Circa tre anni fa partimmo con l’idea di cambiare radicalmente il nostro modo di suonare, il processo di cambiamento è tutt’ora in corso e continuiamo ad addentrarci in terreni inesplorati. L’evoluzione ha portato alla luce sonorità che già ci appartenevano come ascolti ma ai quali avevamo sempre dato poco spazio e pian piano si è fatta largo anche l’intenzione di non stratificare più il nostro sound come un tempo e di ridurre all’essenziale gli arrangiamenti in favore di una maggiore intensità emotiva. Da qui anche l’idea di aggiungere una seconda chitarra all’organico della band per semplificare il mio lavoro ed ampliare lo spettro espressivo. Senza dimenticare il cambio di bassista che ha introdotto una inedita ricerca dal punto di vista ritmico e armonico. Gli artisti che ci hanno influenzato sono tantissimi, per quanto mi riguarda direi che per certi versi potremmo essere affini a Red House Painters, Acetone, Transona Five, Pavement.
Come descrivereste il vostro suono?
Ti propongo 2 opzioni – 1. Post-Avanguardia-Isolazionista-Reazionaria-Rock-Non-Belligerante-Pret-a-Porter – 2. Indie Rock
Come è nata la collaborazione con la Urtovox?
Nel modo più semplice che si possa immaginare, un demo spedito per posta. Il nostro sound ha fatto rizzare le antenne a Paolo Naselli ed è scaturito un primo contatto che passo passo ci ha portato qui. Abbiamo capito fin da subito che con Paolo avremmo lavorato in un modo nuovo e più professionale quindi è stato naturale che ci accasassimo con lui. Siamo molto soddisfatti di come sta lavorando ed è un onore far parte di una scuderia così ricca di buone band.
Ci sono piaciute particolarmente “Stock phrase”, “Sunday morning”, “Keys from the bunch” e “Watershed”.
Ci dite qualcosa su queste canzoni. “Sunday Morning” fa parte di un primo “lotto” di canzoni composte prima dell’arrivo di Edoardo, il secondo chitarrista, è nata giocando con una accordatura aperta che nel riff portante dà un particolare effetto avvolgente e malinconico.

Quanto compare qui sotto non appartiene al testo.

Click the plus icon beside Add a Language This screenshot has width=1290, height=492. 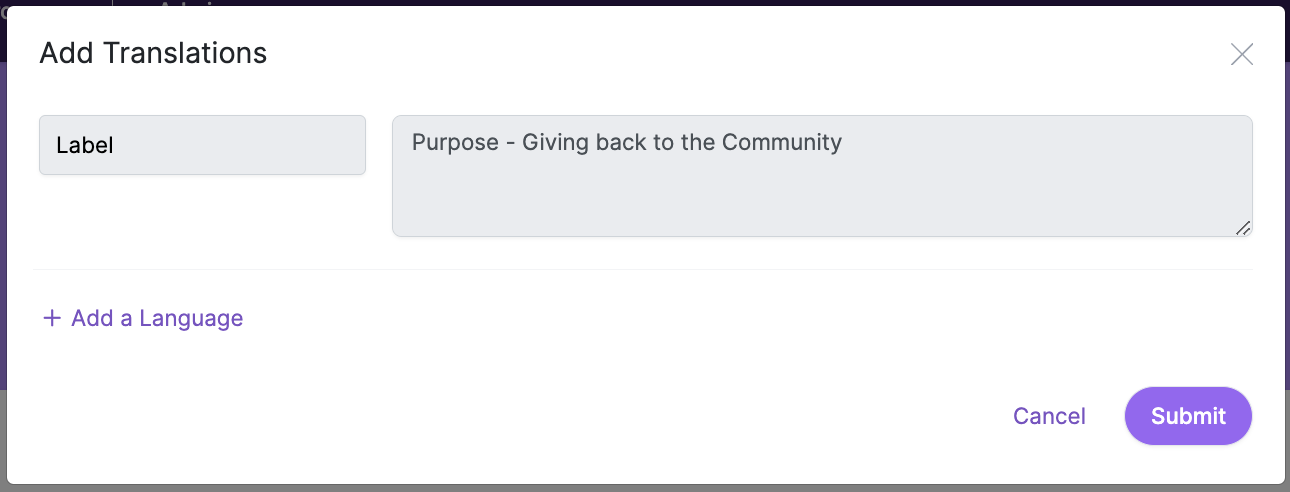point(52,319)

Il pezzo è stato poi rifinito con Edoardo che ha dato il tocco necessario per far sì che la canzone spiccasse il volo.
“Stock Phrase” è forse uno dei pezzi più strambi che mi sia capitato di comporre, nonostante sia legato alla forma canzone le parti di chitarra sono molto intricate e nonostante ciò ne scaturisce una irresistibile atmosfera pop.

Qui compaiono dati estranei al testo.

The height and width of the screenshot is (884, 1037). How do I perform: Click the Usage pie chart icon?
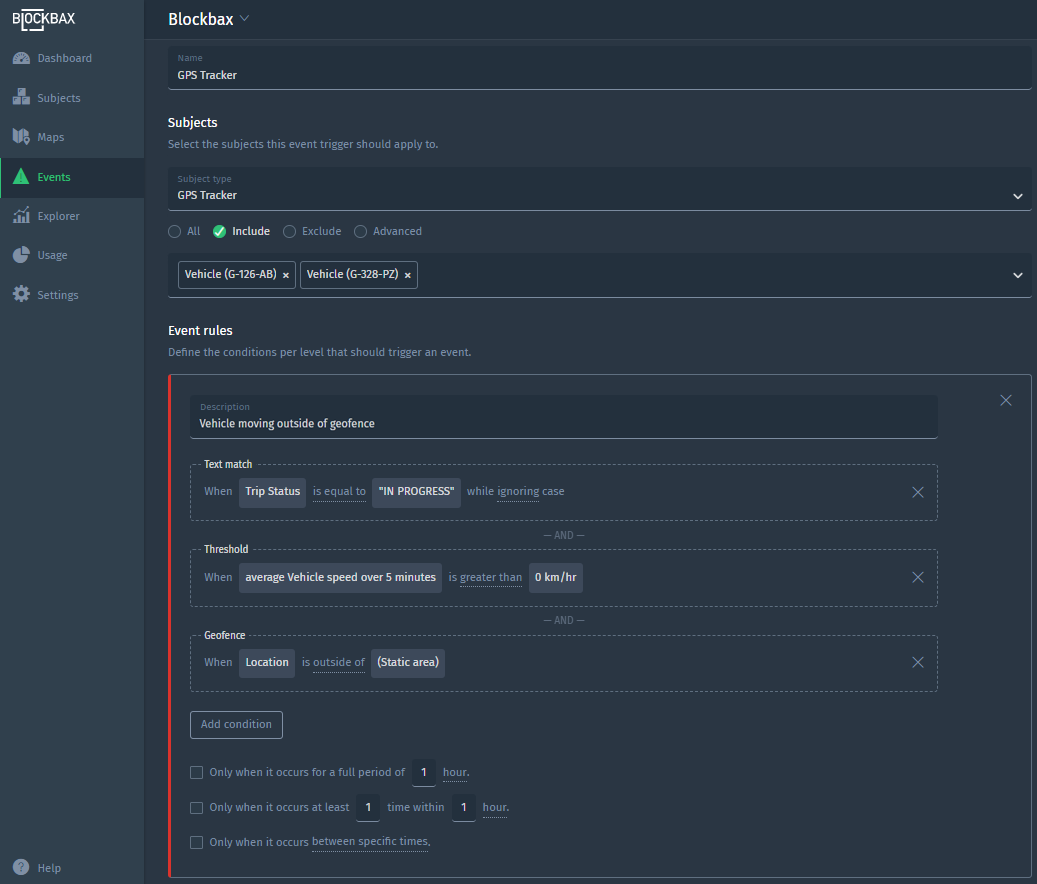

Anche “Watershed” nasce giocando con le accordature della chitarra, questo pezzo ha il pregio di essere nato nell’arco di due o tre prove senza particolari sforzi, magia! Eravamo partiti con l’idea di dargli un taglio più aggressivo poi durante le registrazioni è scaturito questo mood inconsueto che ancora oggi ci lascia increduli su come possa essere scaturito.

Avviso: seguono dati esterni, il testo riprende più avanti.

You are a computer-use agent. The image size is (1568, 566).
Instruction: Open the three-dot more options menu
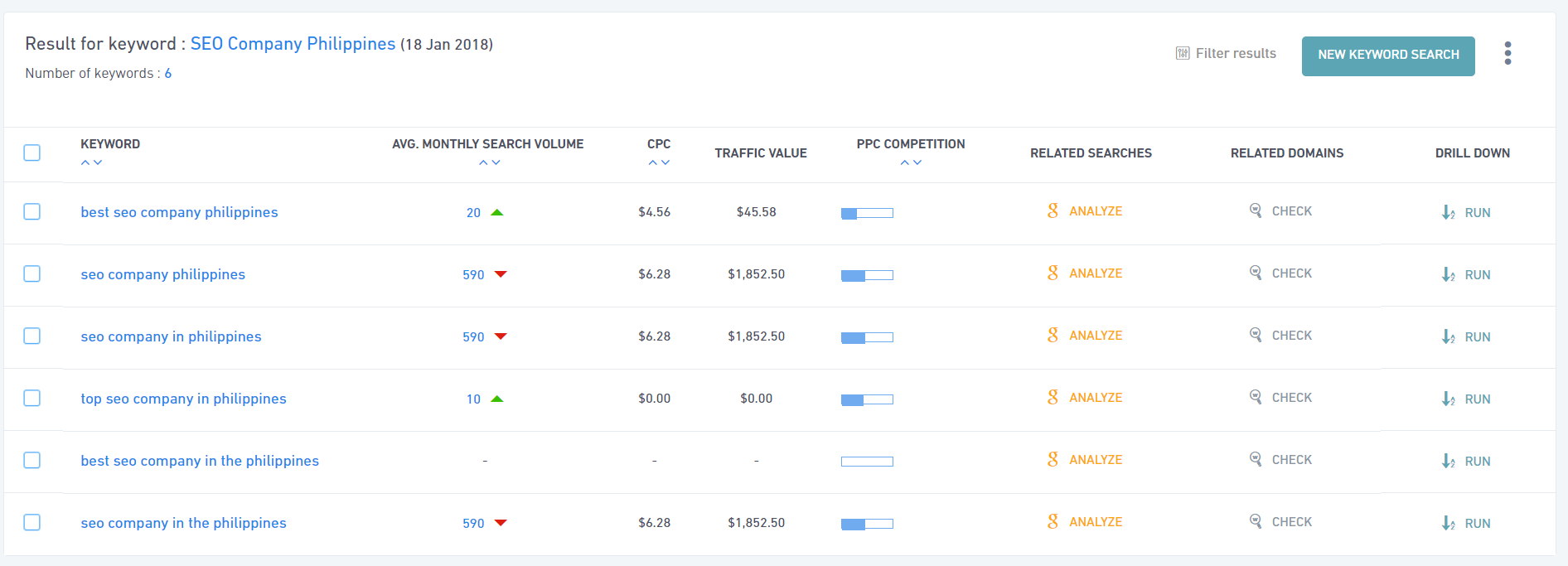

“Keys from the bunch” la tenevo nel cassetto da un paio di anni, verso la fine delle registrazioni sono piombato in studio con in testa l’arrangiamento e nell’arco di poche ore abbiamo dato vita al pezzo, l’arrangiamento sconclusionato, i suoni strani e l’attitudine la rendono il pezzo più vicino alle atmosfere del nostro disco precedente.
Quali gruppi italiani sentite più vicini alla vostra musica?
Mi sento abbastanza vicino a GoodMorningBoy, ho anche sentito in anteprima il nuovo bel disco degli Ultraviolet Makes Me Sick che uscirà presto su Urtovox ed alcune loro cose sono vicine alla nostra attitudine sonora. Devo ammettere che non conoscevo molte band italiane finché non mi sono affacciato in casa Urtovox, ora l’interesse è molto più vivo e sono stimolato anche dalla voglia di conoscere le persone coinvolte nella scena.
Quali progetti avete adesso?
Stiamo già lavorando ad alcuni pezzi nuovi che sicuramente presenteremo dal vivo. Paolo di Urtovox si sta prodigando per procurarci concerti per il prossimo anno, quindi contiamo di riuscire a promuovere il cd in maniera adeguata come mai era successo in passato.
Aspettando di poter vederli dal vivo, per ora ci godiamo il loro eccellente “AtomBombProofHeart”.